What's wild about software is we don't do 1/10th as much planning as "real" engineering projects do, and also find ways to create problems akin to the ones they run into from interfacing with an unpredictable real-world environment, by inventing ways for all our platforms and libraries and such to be insanely unstable.

If you're not subject to the batshit insanity of the broader software market, and you crank the planning up a little closer to what "real" engineering does, software delivery gets extremely predictable. See: NASA's Space Shuttle software development processes.
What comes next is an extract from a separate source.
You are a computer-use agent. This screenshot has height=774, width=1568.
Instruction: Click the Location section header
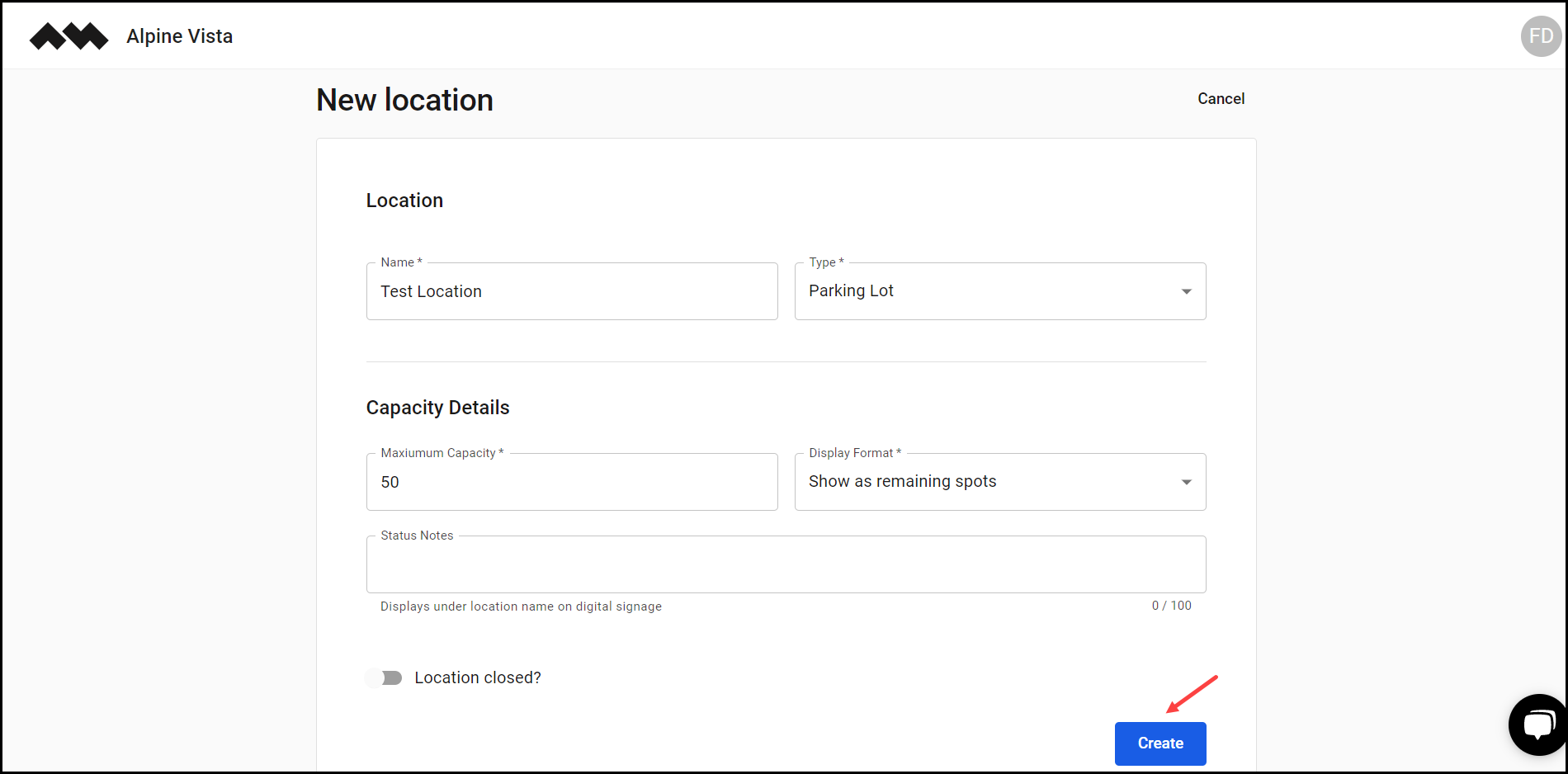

(There are actual, not self-inflicted, problems with software development that "real" engineering doesn't see, though—for one thing, you can't on a whim completely restructure a building that's already been built, and for another, you generally don't have to design real-world engineering projects to defend against the case of intentional sabotage by someone who's just e.g. using the bathroom—it may happen, but it's rare and short of wacky Mission Impossible type plans, busting a water pipe in the bathroom isn't going to get you access to super-secret documents or anything like that)

SoftTalkeryesterday at 8:33 PM

Physical real-world projects include a buffer for this, called "contingencies" or "change orders" so that if a requirement changes or they discover something like previously unknown site geology that will require changes to the foundation they can absorb it. Based on a large history of similar projects their estimates are usually pretty good but occasionally they will run over.